Assume that we have a real symmetric matrix $\mathbf{A}\in\mathbb{R}^{n\times n}$ obtained as following : $$\mathbf{A}=\mathbf{N}-\mathbf{P},$$ with $\mathbf{N}\in\mathbb{R}^{n\times n}$ and $\mathbf{P}\in\mathbb{R}^{n\times n}$ two real symmetric positive-definite matrices.
What is the best algorithm (in terms of computation time) to compute the eigenvector corresponding to the largest (algebraic) eigenvalues of $\mathbf{A}$ matrix ?
For the requested information, the dimension of the matrices is typically in the following order of magnitude: $10^{2}\leq n \leq 10^{5}$.
The matrices are dense and as regards their the spectrum of eigenvalue, I do not know how it is distributed.
However, I can describe the computation method of $\mathbf{N}$ and $\mathbf{P}$ : $$ \mathbf{N} = \sum_{i=1}^{d_n} v_i \mathbf{n}_i\mathbf{n}_i^\top $$ $$ \mathbf{P} = \sum_{j=1}^{d_p} u_j \mathbf{p}_j\mathbf{p}_j^\top $$ with $d_n \geq n$, $d_p \geq n$, $\mathbf{n}_i \in \mathbb{R}^{n}$, $\mathbf{p}_j \in \mathbb{R}^{n}$, $||\mathbf{n}_i||_2 \leq 2$, $||\mathbf{p}_j||_2 \leq 2$, $v_i \in \mathbb{R}^+$, $u_j \in \mathbb{R}^+$, $\sum_i v_i = 1$ and $\sum_j u_j = 1$.
I have access to a lot of computational power and I can use a parallel algorithm on CPU or GPU.
The added information presents us with a wealth of possibilities. We are given matrices with dimensions between 100 and 10,000 and a structure which facilitates parallelism at a scale which is not normally seen.
We have essentially two choices, either use a subspace iteration which is really a glorified version of the power method or use a "direct" method which computes all eigenvalues using $O(n^3)$ arithmetic operations.
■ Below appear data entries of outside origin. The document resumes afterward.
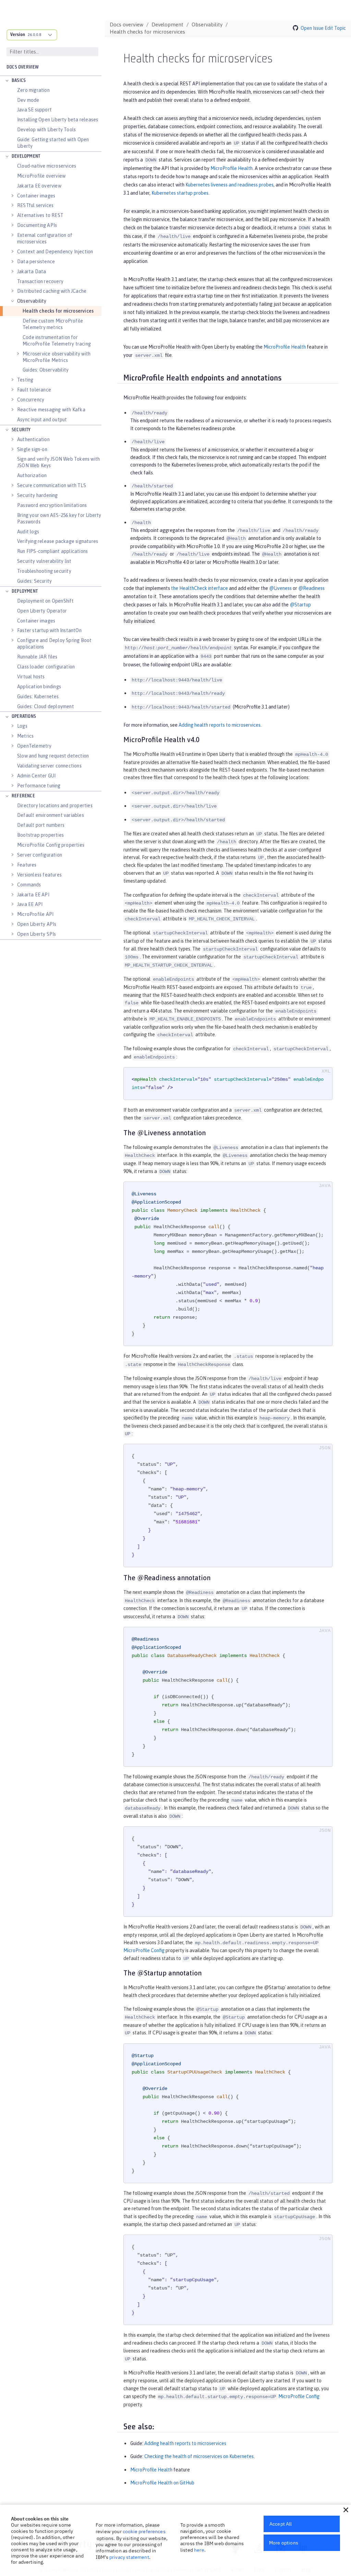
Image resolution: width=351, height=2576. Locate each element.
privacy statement (129, 2557)
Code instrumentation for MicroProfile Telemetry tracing (57, 341)
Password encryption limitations (52, 505)
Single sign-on (32, 449)
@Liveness (280, 588)
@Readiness (311, 588)
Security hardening (37, 495)
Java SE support (34, 109)
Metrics (25, 736)
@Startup (300, 604)
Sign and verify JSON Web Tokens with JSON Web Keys (58, 462)
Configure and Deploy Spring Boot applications (54, 644)
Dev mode (28, 100)
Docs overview (23, 67)
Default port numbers (40, 825)
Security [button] (21, 430)
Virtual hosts (31, 676)
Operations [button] (24, 716)
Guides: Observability (46, 370)
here (199, 2550)
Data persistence (36, 261)
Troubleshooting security (44, 571)
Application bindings (39, 686)
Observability (32, 301)
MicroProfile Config (144, 1950)
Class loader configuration (46, 666)
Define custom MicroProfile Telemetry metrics (53, 324)
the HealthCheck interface (199, 588)
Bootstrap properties (40, 835)
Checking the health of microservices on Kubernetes (199, 2456)
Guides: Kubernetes (38, 696)
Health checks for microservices (58, 311)
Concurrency (30, 399)
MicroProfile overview (41, 176)
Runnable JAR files (37, 657)
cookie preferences (144, 2531)
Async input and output (42, 419)
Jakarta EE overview (39, 186)
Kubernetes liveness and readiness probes (229, 185)
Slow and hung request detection (53, 756)
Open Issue (312, 28)
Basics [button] (19, 80)
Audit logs (28, 531)
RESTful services (35, 205)
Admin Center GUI (36, 775)
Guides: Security (34, 581)
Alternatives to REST (40, 215)
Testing (25, 380)
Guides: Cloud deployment (45, 706)
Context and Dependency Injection (55, 251)
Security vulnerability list (44, 561)
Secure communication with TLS (51, 485)
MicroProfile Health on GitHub (162, 2483)
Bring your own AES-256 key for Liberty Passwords (59, 518)
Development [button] (26, 156)
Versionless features (39, 875)
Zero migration (33, 90)
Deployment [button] (25, 591)
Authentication (33, 439)
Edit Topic (335, 28)
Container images (36, 195)
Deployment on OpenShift (45, 601)
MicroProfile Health (231, 168)
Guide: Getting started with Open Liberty (53, 143)
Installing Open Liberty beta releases (57, 119)
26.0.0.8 (34, 35)
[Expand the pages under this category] (7, 81)
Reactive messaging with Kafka (51, 409)
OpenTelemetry (34, 746)
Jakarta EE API (33, 894)
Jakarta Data (31, 271)
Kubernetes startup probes (180, 193)
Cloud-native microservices (46, 166)
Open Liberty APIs (36, 924)
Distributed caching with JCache (51, 291)
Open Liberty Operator (42, 611)
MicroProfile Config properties (50, 845)
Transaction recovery (40, 281)
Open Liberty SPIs (36, 934)
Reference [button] (23, 796)
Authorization (32, 475)
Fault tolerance (34, 389)
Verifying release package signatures (57, 541)
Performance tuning (39, 785)
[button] (345, 2509)
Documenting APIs (37, 225)
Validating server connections (49, 766)
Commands (29, 884)
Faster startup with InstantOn (49, 630)
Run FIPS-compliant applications (52, 551)
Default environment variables (50, 815)
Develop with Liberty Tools (46, 129)
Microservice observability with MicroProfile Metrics (56, 357)
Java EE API (30, 904)
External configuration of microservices (44, 238)
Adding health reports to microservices (220, 725)
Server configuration (39, 855)
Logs (22, 726)
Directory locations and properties (55, 805)
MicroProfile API (35, 914)
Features (27, 865)
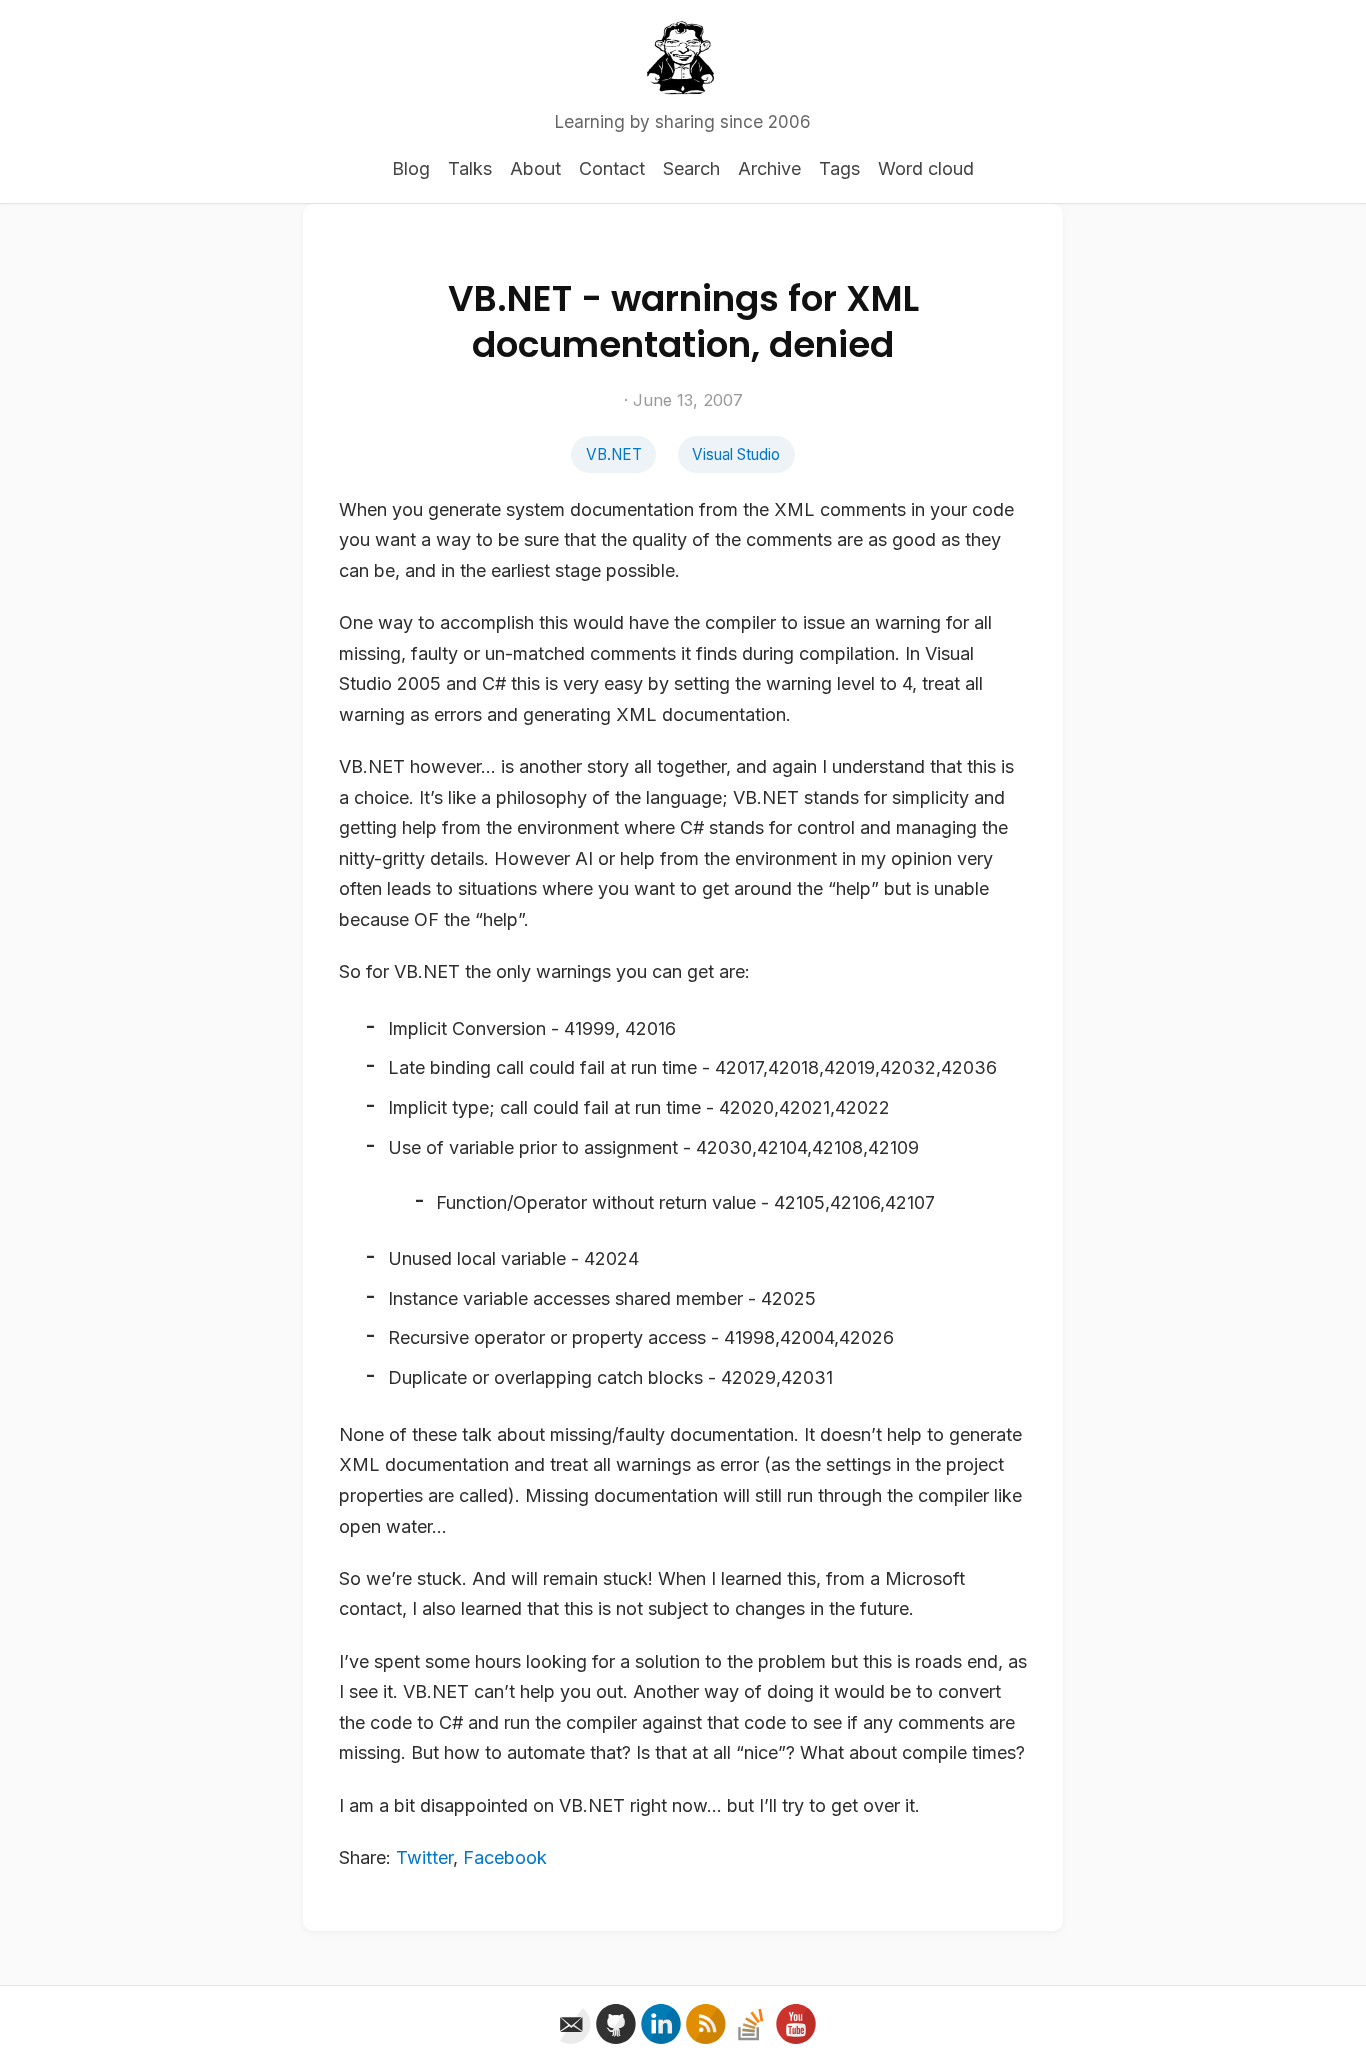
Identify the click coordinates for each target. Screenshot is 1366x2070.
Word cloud (926, 168)
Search (691, 168)
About (535, 168)
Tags (839, 168)
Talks (470, 168)
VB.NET (614, 454)
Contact (612, 168)
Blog (411, 168)
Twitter (424, 1857)
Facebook (505, 1857)
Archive (769, 168)
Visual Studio (736, 454)
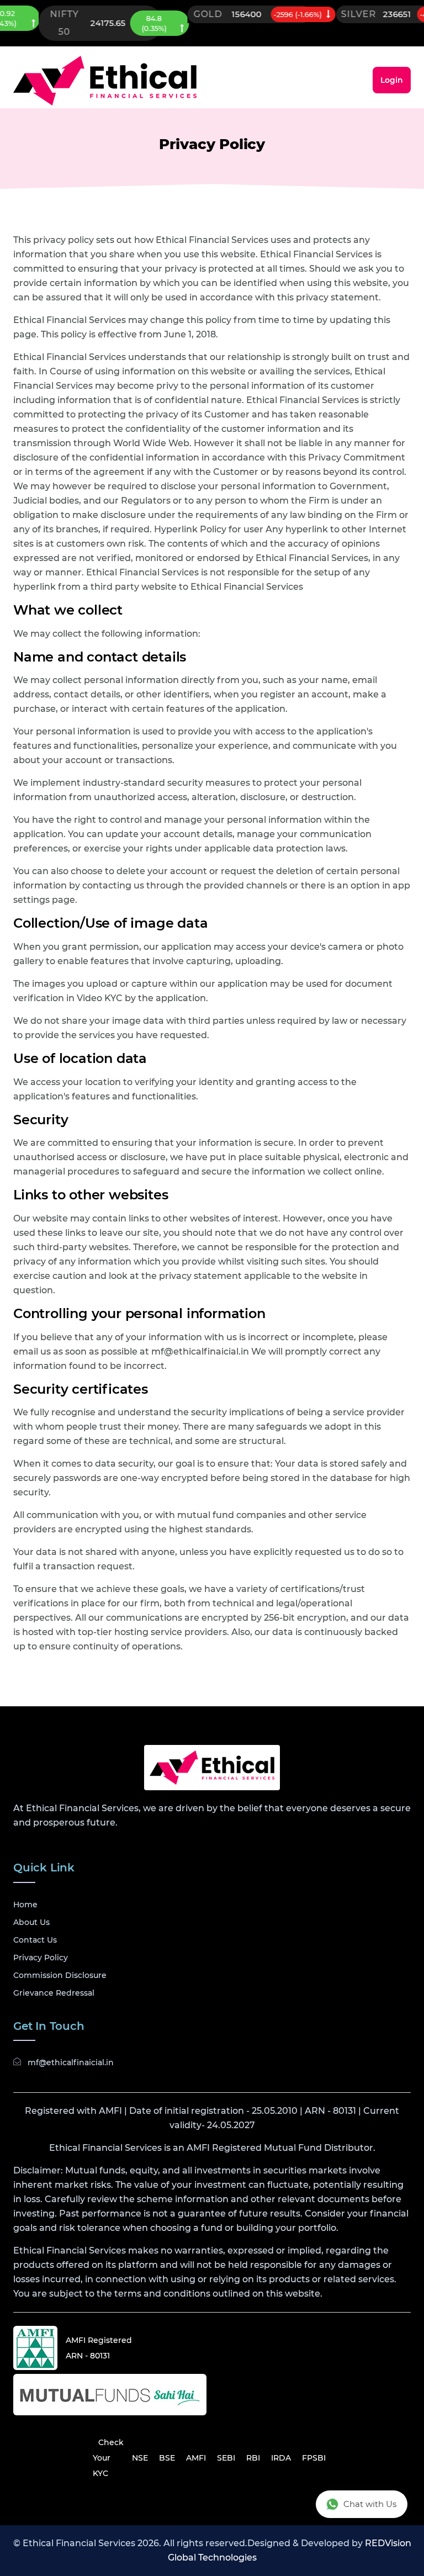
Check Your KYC (108, 2457)
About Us (31, 1922)
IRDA (281, 2458)
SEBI (226, 2458)
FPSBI (314, 2458)
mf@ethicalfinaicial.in (71, 2062)
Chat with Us (369, 2504)
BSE (167, 2458)
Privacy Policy (40, 1958)
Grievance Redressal (53, 1993)
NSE (140, 2458)
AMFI (196, 2458)
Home (25, 1904)
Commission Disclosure (60, 1975)
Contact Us (35, 1940)
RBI (253, 2458)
The "standard" direct method consists of a two sided reduction to tridiagonal form using Householder reflectors followed by an application of the QR algorithm to determine the eigenvalues. This algorithm is implemented in both LAPACK (serial) and SCALAPACK (parallel). The cost of this approach is prohibitive towards the large end of the scale. A few years back, $n=100,000$ could be done in 6 hours time using a few hundred cores. However, for small matrices and especially if $d_n$and $p_n$ (the number of terms) are very large, I recommend assembling the matrix and computing all eigenvalues.
Now because of matrices are written as sums of known terms there are excellent opportunities for parallel computation of the action of $A$, i.e the map $V \rightarrow AV$, where $V$ is a tall matrix. As a result it becomes attractive to apply the subspace iteration method to compute the dominant eigenspace for $A+\alpha I$. Here $\alpha > 0$ is constant large enough to ensure that the new matrix is positive definite. You will also want to apply Rayleigh-Ritz acceleration to improve the rate of convergence. Moreover, you will have to experimentally determine the number of $r$ columns which are appropriate for $V$ as the rate of convergence depends upon the distribution of the eigenvalues, but start with $r \ll n$.
Unless the expansion coefficients $v_i$ and $u_j$ decay rapidly and a low rank approximation becomes viable, I do not see any way to exploit the fact that they sum to $1$.
In short, I cannot give you a definitive answer, but you have a place to start. Otherwise, I recommend inquiring at the Computational Science forum for StackExchange.
You will need LAPACKs routines DSTEQR and DSYTRD for the small problems and in order to do Rayleigh-Ritz acceleration in your own subspace iteration method. The names of the ScaLAPACK routines escape me at the moment.